INFORMATION SHOWN:
>> Begin

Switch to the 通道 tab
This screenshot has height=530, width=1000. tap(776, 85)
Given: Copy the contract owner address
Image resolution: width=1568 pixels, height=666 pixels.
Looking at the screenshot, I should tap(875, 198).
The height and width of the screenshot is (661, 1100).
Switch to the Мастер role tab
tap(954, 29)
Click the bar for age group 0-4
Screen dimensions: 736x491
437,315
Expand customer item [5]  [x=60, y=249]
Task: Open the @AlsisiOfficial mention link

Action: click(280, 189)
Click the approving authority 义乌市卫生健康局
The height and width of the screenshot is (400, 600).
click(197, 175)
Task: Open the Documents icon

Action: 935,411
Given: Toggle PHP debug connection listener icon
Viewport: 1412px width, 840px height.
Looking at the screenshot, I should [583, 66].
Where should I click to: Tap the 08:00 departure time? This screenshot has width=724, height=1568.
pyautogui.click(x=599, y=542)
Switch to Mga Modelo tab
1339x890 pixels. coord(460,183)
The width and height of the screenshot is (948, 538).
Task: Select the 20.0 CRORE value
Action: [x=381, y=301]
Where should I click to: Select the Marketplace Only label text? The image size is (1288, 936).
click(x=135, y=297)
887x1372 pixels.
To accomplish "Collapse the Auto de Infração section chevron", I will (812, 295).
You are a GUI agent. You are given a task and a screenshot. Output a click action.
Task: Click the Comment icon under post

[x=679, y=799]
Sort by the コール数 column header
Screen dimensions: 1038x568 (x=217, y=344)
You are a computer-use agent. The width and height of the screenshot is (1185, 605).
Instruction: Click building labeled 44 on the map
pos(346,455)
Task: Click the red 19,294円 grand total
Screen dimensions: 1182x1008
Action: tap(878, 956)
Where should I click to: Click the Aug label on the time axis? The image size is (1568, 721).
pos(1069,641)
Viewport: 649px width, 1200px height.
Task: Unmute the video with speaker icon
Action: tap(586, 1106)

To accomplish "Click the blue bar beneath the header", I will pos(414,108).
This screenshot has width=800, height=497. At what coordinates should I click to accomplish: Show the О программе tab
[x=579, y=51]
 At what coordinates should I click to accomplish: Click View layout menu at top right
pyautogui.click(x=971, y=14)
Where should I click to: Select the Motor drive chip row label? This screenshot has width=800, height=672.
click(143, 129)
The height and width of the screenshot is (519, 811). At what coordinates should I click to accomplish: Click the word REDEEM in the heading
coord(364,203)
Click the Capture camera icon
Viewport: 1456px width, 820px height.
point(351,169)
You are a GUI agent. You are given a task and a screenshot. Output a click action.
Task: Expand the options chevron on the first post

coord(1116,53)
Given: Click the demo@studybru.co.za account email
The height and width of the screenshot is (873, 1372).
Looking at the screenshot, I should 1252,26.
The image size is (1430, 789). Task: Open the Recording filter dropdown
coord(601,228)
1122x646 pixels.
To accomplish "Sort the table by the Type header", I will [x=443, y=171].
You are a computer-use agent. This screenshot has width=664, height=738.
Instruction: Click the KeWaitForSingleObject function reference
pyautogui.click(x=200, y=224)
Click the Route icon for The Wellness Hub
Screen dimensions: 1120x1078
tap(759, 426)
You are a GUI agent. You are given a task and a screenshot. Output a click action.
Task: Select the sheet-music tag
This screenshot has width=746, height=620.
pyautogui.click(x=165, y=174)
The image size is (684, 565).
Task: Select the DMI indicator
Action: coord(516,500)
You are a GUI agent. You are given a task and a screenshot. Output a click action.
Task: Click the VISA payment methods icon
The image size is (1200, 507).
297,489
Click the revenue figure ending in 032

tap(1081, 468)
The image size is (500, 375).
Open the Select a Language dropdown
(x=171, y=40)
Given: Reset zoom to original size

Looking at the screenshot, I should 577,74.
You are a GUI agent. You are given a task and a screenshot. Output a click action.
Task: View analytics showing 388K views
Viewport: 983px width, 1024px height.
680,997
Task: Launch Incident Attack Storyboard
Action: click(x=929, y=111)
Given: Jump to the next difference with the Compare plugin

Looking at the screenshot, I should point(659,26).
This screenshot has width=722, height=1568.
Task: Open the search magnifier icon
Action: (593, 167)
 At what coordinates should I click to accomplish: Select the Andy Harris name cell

>> End

REQUIREMENT: Reproduce verbatim the rows starting with the line that contains "The height and width of the screenshot is (661, 1100)." and continuing through the line that contains "Expand customer item", including both of those lines.

RIGHT ANSWER:
The height and width of the screenshot is (661, 1100).
Switch to the Мастер role tab
tap(954, 29)
Click the bar for age group 0-4
Screen dimensions: 736x491
437,315
Expand customer item [5]  [x=60, y=249]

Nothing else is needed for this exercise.